LinkedIn IPO story updated with late-afternoon trading price.
NEW YORK ( TheStreet) -- LinkedIn (LNKD - Get Report) shares soared more than 126% to $102 in late afternoon trading Thursday, as investors clamored for a piece of one of the first social networking firms to hit the public markets.
Shares of the business-oriented social network opened at $83 -- double what it was priced at late Wednesday -- on its first day of trading on the NYSE. LinkedIn sold 7.8 million shares, or 8% of the company, netting it $351 million.

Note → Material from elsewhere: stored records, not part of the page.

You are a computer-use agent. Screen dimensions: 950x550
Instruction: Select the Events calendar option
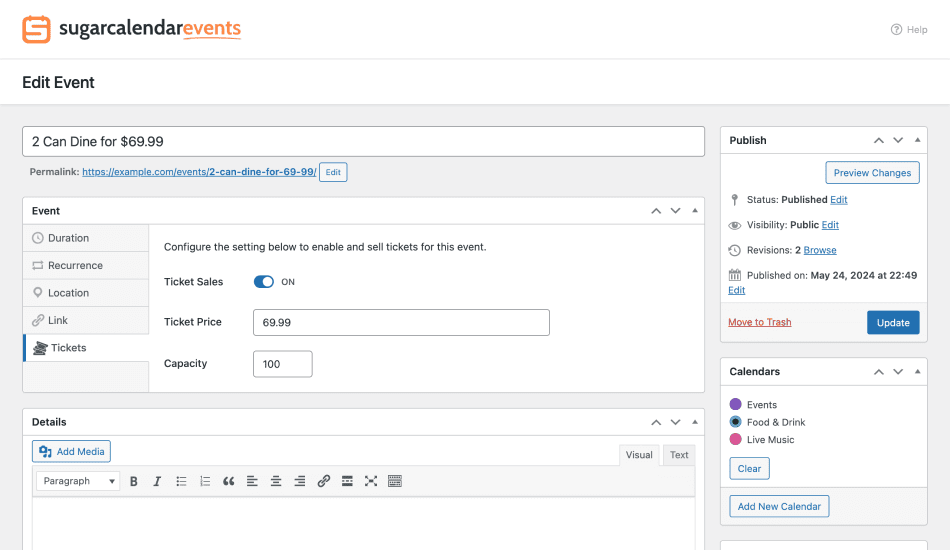pyautogui.click(x=736, y=405)
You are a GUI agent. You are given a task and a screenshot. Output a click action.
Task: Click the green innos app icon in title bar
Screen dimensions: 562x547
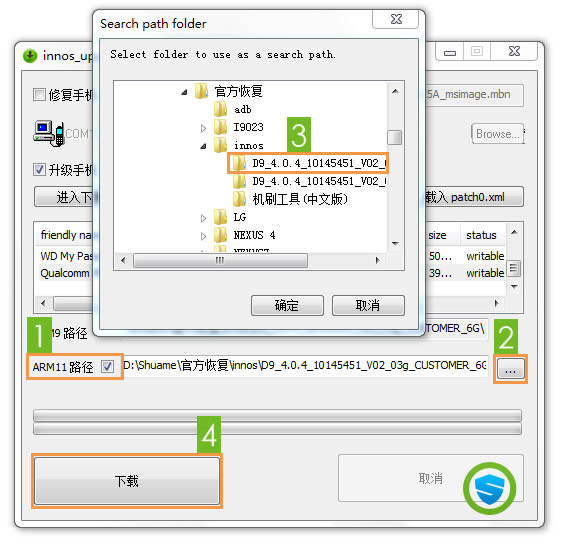point(30,56)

The company priced its shares at $45, the high end of its expected range. It's now valued at nearly $10 billion -- far above the $2.5 billion it commanded in the secondary markets just a few weeks ago.While some tech watchers are hoping that LinkedIn's public offering will open the floodgates for a series of splashy tech IPOs including those of highly-valued social upstarts like Facebook and Zynga, it's more likely that today's offering will instead act as an important barometer of investor enthusiasm for Web 2.0 firms, helping other pre-IPO Internet companies gauge their worth in the public markets. "Facebook and Groupon are definitely interested in following this," said Wesley Paul, a partner at Michelman & Robinson who works in the firm's corporate and securities department. Given the scarcity of tech IPOs due to a variety of factors including lessons learned during the dot-com bust, LinkedIn's IPO represents somewhat of a turning point for the tech sector. The Web 2.0 firm has already commanded lots of early-stage investor interest. Shares of LinkedIn were trading at $12 as of July 2009 on secondary market SharesPost, and crept up to $31 as of March. The firm raised the expected price range of its IPO by 30% on Tuesday in response to a surge in investor demand, to $42 to $45 a share, up from $32 to $35 a share. While LinkedIn is profitable -- it posted $15 million in profit on sales of $243 million last year -- Francis Gaskins, president of IPO Desktop, pointed out a couple things in the firm's filing that investors should note. Due to investments in R&D, sales and marketing that the firm plans to make this year, LinkedIn actually expects to lose money over the next few quarters. "It's very odd for an IPO -- especially one that's in demand -- to be able to come and do that," Gaskins told TheStreet.